**SUPPLIED DATA:**
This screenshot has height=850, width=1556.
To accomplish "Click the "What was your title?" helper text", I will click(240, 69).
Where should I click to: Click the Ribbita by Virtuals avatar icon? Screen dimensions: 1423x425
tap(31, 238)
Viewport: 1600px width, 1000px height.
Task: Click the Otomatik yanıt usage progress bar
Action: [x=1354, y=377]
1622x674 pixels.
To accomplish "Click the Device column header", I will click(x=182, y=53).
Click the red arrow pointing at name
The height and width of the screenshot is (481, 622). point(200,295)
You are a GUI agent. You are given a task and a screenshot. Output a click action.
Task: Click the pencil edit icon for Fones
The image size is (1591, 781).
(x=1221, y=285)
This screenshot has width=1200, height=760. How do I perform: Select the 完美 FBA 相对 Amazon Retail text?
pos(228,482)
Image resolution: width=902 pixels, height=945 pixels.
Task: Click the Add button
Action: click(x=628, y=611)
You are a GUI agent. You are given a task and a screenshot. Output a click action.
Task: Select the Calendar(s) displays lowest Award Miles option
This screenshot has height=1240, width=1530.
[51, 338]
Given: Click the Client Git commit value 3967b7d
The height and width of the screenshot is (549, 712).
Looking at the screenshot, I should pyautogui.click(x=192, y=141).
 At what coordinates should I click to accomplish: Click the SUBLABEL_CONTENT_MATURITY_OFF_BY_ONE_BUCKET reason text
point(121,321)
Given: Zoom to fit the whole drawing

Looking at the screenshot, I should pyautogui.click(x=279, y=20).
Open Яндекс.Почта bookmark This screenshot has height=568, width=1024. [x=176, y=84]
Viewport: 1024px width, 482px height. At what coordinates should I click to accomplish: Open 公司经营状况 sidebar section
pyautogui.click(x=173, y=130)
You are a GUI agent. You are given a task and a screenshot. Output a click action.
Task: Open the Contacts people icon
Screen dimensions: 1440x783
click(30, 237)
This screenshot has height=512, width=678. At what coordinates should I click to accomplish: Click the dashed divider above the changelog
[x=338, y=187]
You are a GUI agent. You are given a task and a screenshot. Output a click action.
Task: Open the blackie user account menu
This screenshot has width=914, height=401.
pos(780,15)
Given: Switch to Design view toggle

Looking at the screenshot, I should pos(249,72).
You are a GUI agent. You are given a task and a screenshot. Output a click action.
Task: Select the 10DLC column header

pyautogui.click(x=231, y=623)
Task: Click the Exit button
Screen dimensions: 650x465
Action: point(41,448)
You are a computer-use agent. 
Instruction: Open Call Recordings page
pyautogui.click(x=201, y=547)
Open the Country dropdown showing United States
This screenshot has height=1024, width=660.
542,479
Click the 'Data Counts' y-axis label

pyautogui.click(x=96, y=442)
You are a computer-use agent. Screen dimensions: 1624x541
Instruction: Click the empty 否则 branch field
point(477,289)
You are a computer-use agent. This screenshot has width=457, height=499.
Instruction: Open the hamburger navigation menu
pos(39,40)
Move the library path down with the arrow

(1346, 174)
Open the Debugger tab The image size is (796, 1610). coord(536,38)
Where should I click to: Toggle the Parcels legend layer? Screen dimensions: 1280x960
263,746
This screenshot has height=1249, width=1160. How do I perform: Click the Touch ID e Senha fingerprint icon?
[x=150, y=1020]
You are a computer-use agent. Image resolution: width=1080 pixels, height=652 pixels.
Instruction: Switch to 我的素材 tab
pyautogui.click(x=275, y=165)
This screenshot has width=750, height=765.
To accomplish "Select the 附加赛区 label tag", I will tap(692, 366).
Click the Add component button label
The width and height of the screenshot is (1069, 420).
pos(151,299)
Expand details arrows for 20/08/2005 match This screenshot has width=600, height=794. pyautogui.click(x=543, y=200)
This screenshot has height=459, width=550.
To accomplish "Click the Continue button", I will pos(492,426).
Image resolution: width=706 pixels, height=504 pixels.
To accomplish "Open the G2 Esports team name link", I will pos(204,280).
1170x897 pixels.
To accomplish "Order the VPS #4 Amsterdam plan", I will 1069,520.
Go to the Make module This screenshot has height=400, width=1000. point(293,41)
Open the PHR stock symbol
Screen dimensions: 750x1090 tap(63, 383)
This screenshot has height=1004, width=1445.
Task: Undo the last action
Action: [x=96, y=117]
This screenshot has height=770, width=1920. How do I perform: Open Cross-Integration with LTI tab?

**EXERCISE:**
Look back at the entries above and repeat, unchanged, every line from the line holding "Task: Open the blackie user account menu" through the line holding "1170x897 pixels.".

**RESPONSE AREA:**
Task: Open the blackie user account menu
This screenshot has width=914, height=401.
pos(780,15)
Given: Switch to Design view toggle

Looking at the screenshot, I should pos(249,72).
You are a GUI agent. You are given a task and a screenshot. Output a click action.
Task: Select the 10DLC column header

pyautogui.click(x=231, y=623)
Task: Click the Exit button
Screen dimensions: 650x465
Action: point(41,448)
You are a computer-use agent. 
Instruction: Open Call Recordings page
pyautogui.click(x=201, y=547)
Open the Country dropdown showing United States
This screenshot has height=1024, width=660.
542,479
Click the 'Data Counts' y-axis label

pyautogui.click(x=96, y=442)
You are a computer-use agent. Screen dimensions: 1624x541
Instruction: Click the empty 否则 branch field
point(477,289)
You are a computer-use agent. This screenshot has width=457, height=499.
Instruction: Open the hamburger navigation menu
pos(39,40)
Move the library path down with the arrow

(1346, 174)
Open the Debugger tab The image size is (796, 1610). coord(536,38)
Where should I click to: Toggle the Parcels legend layer? Screen dimensions: 1280x960
263,746
This screenshot has height=1249, width=1160. How do I perform: Click the Touch ID e Senha fingerprint icon?
[x=150, y=1020]
You are a computer-use agent. Image resolution: width=1080 pixels, height=652 pixels.
Instruction: Switch to 我的素材 tab
pyautogui.click(x=275, y=165)
This screenshot has width=750, height=765.
To accomplish "Select the 附加赛区 label tag", I will tap(692, 366).
Click the Add component button label
The width and height of the screenshot is (1069, 420).
pos(151,299)
Expand details arrows for 20/08/2005 match This screenshot has width=600, height=794. pyautogui.click(x=543, y=200)
This screenshot has height=459, width=550.
To accomplish "Click the Continue button", I will pos(492,426).
Image resolution: width=706 pixels, height=504 pixels.
To accomplish "Open the G2 Esports team name link", I will pos(204,280).
1170x897 pixels.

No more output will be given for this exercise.